Top of Records for this task
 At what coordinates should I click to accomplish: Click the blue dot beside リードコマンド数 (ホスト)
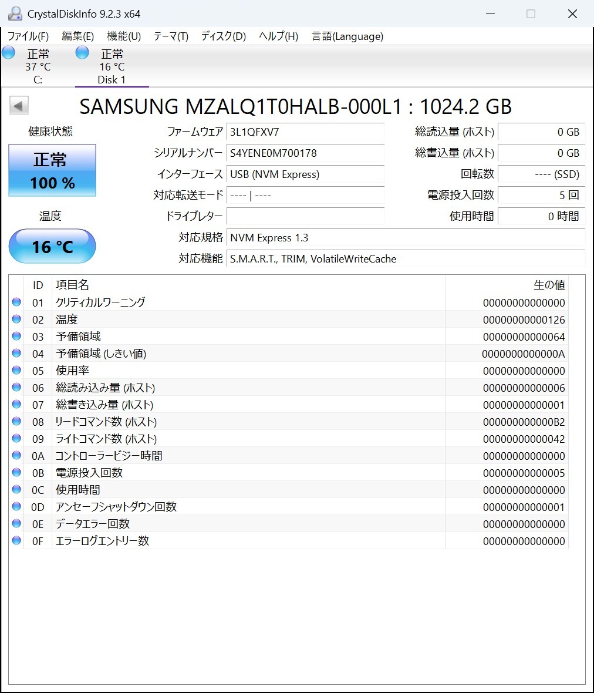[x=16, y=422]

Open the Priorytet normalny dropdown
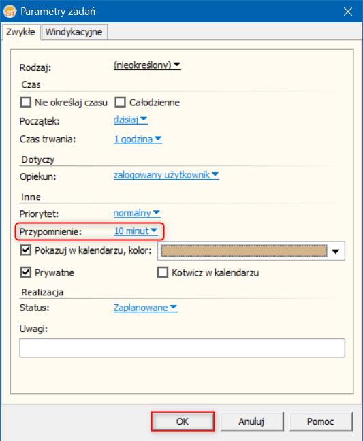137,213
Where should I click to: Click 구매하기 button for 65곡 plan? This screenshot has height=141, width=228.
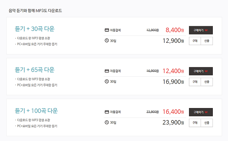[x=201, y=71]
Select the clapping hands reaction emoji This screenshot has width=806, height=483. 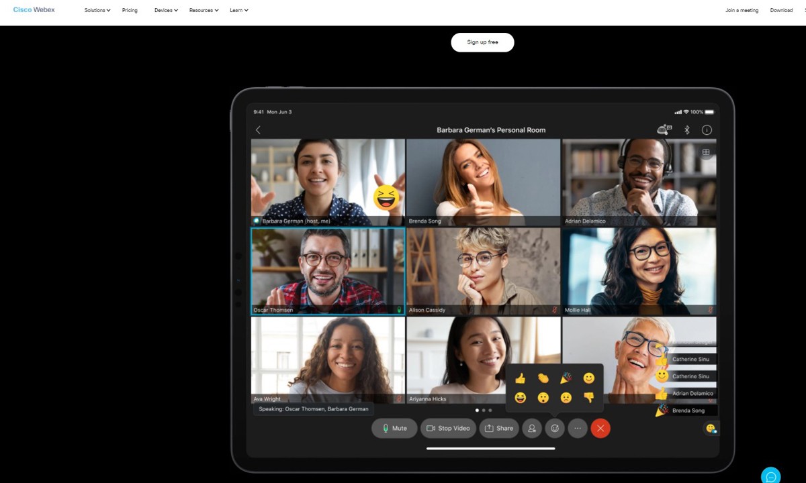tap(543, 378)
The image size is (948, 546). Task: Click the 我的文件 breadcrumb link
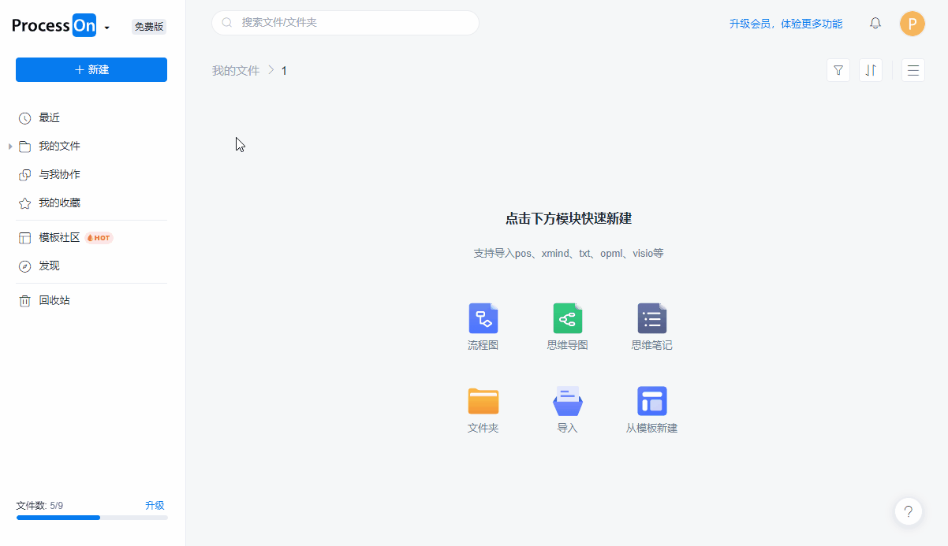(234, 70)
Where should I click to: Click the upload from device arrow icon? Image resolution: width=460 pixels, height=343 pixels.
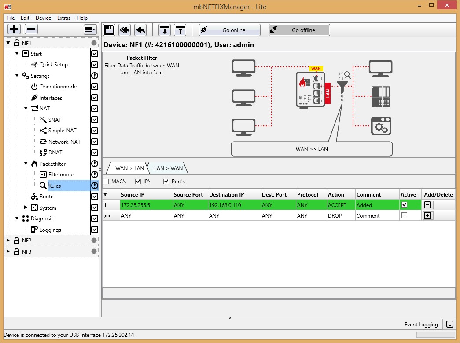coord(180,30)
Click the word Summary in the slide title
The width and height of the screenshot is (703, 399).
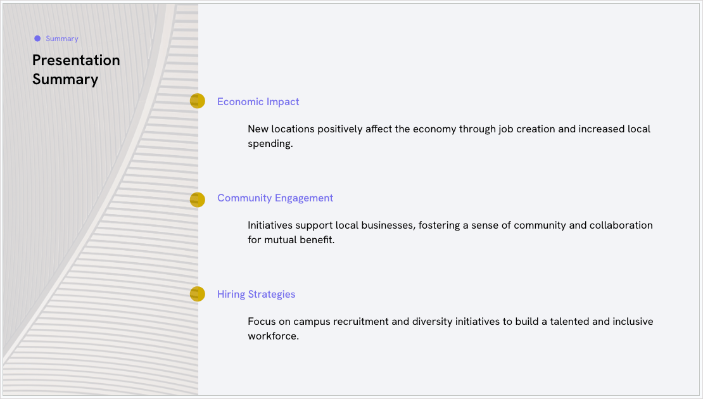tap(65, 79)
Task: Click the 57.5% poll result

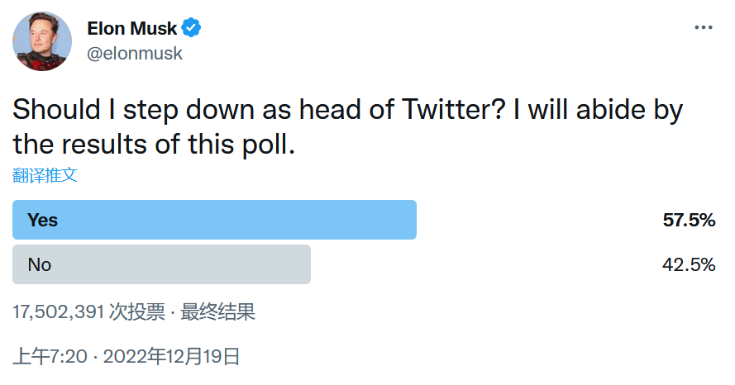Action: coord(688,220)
Bottom of Records for this task
Top of Records for this task
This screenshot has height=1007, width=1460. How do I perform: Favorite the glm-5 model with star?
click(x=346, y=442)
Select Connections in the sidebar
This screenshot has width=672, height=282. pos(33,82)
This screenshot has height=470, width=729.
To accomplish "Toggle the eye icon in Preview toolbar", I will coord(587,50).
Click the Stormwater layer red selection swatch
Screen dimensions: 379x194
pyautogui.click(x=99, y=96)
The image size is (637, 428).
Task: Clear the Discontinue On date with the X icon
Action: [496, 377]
Bottom of Records for this task
* Problem statement
Go through the material above and output exactly the lines from the one containing "This screenshot has height=1007, width=1460." through the one containing "This screenshot has height=470, width=729.".

* Exercise response
This screenshot has height=1007, width=1460. How do I perform: Favorite the glm-5 model with star?
click(x=346, y=442)
Select Connections in the sidebar
This screenshot has width=672, height=282. pos(33,82)
This screenshot has height=470, width=729.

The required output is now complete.